> _Task brief_
Exactly the lines from the start of the data below through the line containing "Given: Toggle the 遷出 checkbox" must be returned, and no others.

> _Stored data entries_
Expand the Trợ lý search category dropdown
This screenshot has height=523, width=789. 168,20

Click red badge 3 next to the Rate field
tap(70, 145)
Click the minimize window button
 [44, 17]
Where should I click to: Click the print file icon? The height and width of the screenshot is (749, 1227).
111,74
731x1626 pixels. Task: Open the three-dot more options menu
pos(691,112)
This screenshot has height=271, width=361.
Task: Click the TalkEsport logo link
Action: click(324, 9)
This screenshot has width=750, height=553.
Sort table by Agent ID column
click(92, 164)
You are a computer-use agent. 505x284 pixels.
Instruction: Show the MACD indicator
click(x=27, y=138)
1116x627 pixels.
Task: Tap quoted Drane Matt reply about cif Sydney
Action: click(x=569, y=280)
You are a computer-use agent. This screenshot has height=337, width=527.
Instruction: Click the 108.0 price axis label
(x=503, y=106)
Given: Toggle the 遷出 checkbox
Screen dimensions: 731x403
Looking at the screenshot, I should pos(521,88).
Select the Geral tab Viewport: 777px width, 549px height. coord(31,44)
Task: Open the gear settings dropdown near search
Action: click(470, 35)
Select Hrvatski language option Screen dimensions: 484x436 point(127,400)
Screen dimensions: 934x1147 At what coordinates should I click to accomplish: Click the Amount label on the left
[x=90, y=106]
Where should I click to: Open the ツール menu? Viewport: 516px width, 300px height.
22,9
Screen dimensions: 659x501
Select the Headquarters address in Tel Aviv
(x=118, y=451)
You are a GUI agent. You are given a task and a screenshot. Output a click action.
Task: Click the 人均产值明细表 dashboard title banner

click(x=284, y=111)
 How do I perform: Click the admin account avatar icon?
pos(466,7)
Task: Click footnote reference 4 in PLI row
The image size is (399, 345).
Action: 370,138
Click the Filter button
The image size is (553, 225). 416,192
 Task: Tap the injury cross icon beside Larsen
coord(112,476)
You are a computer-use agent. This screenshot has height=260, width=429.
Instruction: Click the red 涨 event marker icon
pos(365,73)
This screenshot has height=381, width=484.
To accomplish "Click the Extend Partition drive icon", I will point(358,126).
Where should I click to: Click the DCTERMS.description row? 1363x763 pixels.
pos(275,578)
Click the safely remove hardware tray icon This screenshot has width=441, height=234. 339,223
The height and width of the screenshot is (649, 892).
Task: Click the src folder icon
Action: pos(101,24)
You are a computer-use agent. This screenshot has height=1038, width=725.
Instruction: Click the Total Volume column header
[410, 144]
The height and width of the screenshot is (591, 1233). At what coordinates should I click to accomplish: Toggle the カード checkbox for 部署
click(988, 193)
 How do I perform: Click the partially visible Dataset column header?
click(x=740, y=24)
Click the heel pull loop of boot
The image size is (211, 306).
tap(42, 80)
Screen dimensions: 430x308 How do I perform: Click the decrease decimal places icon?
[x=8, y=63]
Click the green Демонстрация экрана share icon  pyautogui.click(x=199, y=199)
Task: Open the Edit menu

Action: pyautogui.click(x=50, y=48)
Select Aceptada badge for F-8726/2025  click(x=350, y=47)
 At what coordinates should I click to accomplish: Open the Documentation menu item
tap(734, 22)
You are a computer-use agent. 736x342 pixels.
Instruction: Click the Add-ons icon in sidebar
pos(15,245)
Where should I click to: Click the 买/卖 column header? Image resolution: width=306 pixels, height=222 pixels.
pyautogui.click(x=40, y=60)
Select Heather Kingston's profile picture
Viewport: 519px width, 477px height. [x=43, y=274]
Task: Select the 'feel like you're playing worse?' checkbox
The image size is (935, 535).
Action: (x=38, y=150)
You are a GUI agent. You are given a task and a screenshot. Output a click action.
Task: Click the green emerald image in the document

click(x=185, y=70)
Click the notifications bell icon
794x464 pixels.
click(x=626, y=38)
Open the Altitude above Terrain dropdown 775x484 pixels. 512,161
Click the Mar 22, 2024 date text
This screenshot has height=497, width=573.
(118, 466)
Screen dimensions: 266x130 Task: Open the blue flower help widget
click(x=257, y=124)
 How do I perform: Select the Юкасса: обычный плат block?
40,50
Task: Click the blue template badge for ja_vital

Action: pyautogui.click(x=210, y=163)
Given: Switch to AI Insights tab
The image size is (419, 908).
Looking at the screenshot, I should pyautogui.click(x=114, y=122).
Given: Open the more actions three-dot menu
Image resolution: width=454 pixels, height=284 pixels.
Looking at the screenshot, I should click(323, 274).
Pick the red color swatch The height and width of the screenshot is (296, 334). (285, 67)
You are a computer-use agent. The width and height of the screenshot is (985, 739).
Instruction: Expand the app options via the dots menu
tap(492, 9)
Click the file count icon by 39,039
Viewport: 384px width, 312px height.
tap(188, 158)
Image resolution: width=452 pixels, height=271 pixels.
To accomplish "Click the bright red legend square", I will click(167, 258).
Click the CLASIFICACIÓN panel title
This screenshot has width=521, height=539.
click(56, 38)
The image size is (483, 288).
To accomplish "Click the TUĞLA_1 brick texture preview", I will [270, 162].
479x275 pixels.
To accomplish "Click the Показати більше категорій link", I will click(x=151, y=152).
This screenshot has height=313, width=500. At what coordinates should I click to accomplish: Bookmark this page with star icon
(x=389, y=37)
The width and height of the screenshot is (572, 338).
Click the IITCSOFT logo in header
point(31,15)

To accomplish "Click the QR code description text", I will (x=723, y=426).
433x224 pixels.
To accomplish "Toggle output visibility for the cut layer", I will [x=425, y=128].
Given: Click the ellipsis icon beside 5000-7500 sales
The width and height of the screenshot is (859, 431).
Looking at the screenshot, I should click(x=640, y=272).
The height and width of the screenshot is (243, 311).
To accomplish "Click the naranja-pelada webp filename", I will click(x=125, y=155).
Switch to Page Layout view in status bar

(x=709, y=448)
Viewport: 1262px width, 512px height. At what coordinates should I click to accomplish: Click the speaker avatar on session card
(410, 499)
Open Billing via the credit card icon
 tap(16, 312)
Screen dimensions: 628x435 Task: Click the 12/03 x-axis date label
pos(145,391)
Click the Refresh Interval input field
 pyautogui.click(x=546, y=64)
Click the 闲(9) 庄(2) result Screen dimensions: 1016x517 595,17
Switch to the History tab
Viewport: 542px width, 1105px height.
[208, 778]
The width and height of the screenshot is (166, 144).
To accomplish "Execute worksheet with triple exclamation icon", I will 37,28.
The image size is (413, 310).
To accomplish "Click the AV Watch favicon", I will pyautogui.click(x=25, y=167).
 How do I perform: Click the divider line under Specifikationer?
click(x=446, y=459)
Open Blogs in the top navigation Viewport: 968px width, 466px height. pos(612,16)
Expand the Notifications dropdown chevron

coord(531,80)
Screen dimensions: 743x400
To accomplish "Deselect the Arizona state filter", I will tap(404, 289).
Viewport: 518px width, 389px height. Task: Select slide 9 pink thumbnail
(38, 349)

> _Output of the exercise_
Expand the Trợ lý search category dropdown
This screenshot has height=523, width=789. 168,20

Click red badge 3 next to the Rate field
tap(70, 145)
Click the minimize window button
 [44, 17]
Where should I click to: Click the print file icon? The height and width of the screenshot is (749, 1227).
111,74
731x1626 pixels. Task: Open the three-dot more options menu
pos(691,112)
This screenshot has height=271, width=361.
Task: Click the TalkEsport logo link
Action: click(324, 9)
This screenshot has width=750, height=553.
Sort table by Agent ID column
click(92, 164)
You are a computer-use agent. 505x284 pixels.
Instruction: Show the MACD indicator
click(x=27, y=138)
1116x627 pixels.
Task: Tap quoted Drane Matt reply about cif Sydney
Action: click(x=569, y=280)
You are a computer-use agent. This screenshot has height=337, width=527.
Instruction: Click the 108.0 price axis label
(x=503, y=106)
Given: Toggle the 遷出 checkbox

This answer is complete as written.